Her touching request reflects circumstances that may prevail in many households around the country, despite the economy's gradual recovery. The challenge -- making a small sum of money go a long way in an era of lower expected returns -- may apply to you, too.

How do you deal with it?

First, by trying to maximize the amount of money you can put to work. And then, by looking at the problem in appropriate time frames.

If the $80,000 is still in the ESOP -- exposed to the risk of being concentrated in one company's stock -- they should sell the shares as soon as possible and roll over the proceeds on a tax-deferred basis into one or more IRAs.

If $80,000 is what's left after paying income tax on liquidating an ESOP account, the money would have to be invested in taxable accounts. (A larger amount could have been available now for investment if the tax had been deferred via a rollover.)

For the next two years, the couple's primary investment objective is to generate $4,200 of cash annually. A desirable secondary objective: to build the principal sum. For ensuing years -- "the rest of [their] lives" -- the goal must be to enlarge the nest egg while generating income to supplement Social Security and pension checks.

The $4,200 required annually in the next two years is 5.25 percent of $80,000. But taxable money market funds now yield only about 3 percent. So, they have at least three choices:

* Put all of the $80,000 into a money market fund and use some of the principal sum to supplement their income.

* Assume some risk by investing the money in one or more bond funds likely to yield at least 5.25 percent after tax (6.18 percent before tax, if you assume the 15 percent federal bracket).

* Go for growth -- and assume more risk -- by investing in funds that own both bonds and stocks.

The money market fund is the least risky. But unless inflation heats up, causing a sharp increase in money market rates, it would result in a moderate shrinkage, instead of growth, of the principal over the first two years.

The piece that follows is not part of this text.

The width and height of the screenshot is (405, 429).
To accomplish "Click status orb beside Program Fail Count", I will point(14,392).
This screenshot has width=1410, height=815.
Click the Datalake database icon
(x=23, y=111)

No-load bond funds invested in intermediate- or long-term investment-grade securities could yield 6 percent or more, making it unnecessary to touch principal. They would be vulnerable, however, to a decline in bond prices, affecting their net asset values (NAVs), in the event interest rates rise. Their NAVs would rise only in the unlikely -- but not impossible -- event that rates would fall further.

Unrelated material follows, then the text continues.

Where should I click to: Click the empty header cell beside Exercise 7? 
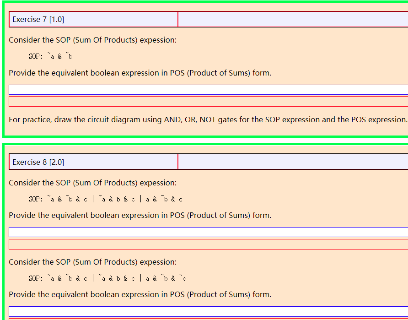coord(293,19)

The third alternative -- a combination of bond and stock funds or funds that invest in both bonds and stocks -- requires a mix that could achieve the objectives of income and growth while avoiding too much volatility. A 70-30 or 65-35 blend might do the job.

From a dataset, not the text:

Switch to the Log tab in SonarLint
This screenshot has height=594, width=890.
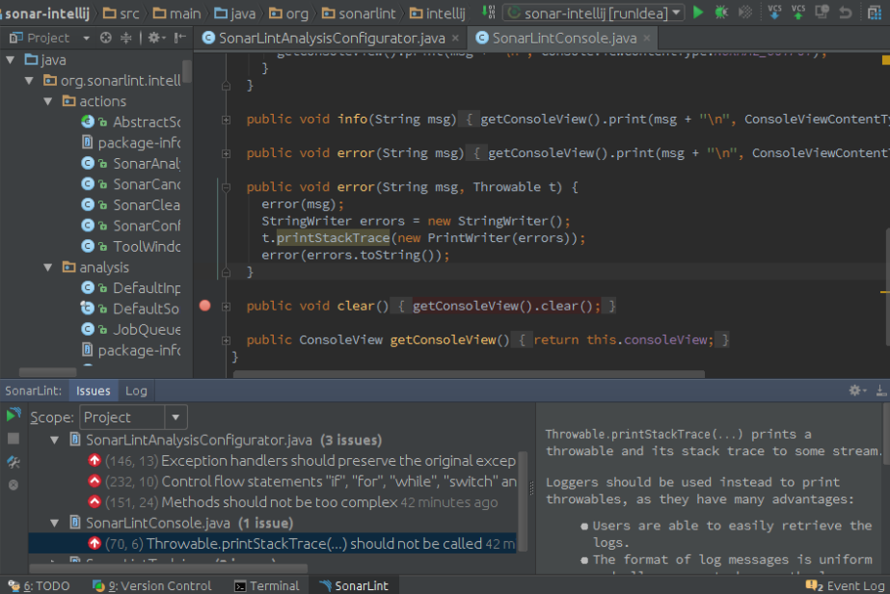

Vanguard's Wellesley Income Fund, which tends to be invested 35 to 40 percent in blue-chip stocks and the balance in high-grade corporate bonds and U.S. Government obligations, is example of a fund that might be suitable. For the last five years, it had an average annual total return of 13.5 percent -- 85 percent of the Standard & Poor's 500 Index's 15.9 percent and only 50 percent of its volatility. Its latest 12-month yield: 6.3 percent.

zTC Unlike money market funds, which don't provide for growth, such funds are appropriate for the longer run. In fact, given the ever-present risk of short-term fluctuation, it would be imprudent to invest in long-term bond or stock funds for only a couple of years.

The importance of retirees' allocating part of their assets to funds that own stocks can hardly be overstated, because pensions usually aren't increased to match inflation, as Social Security payments are. Should inflation continue at the 3.8 percent average annual rate that we've seen in the last 10 years, the Florida couple's $800 monthly pension check will have the purchasing power of $543 in 1993 dollars 10 years from now.

To make up for the shortfall in purchasing power, they should be partially invested in funds owning quality common stocks, which can be expected to appreciate and provide increasing income over time as corporate earnings grow with the economy.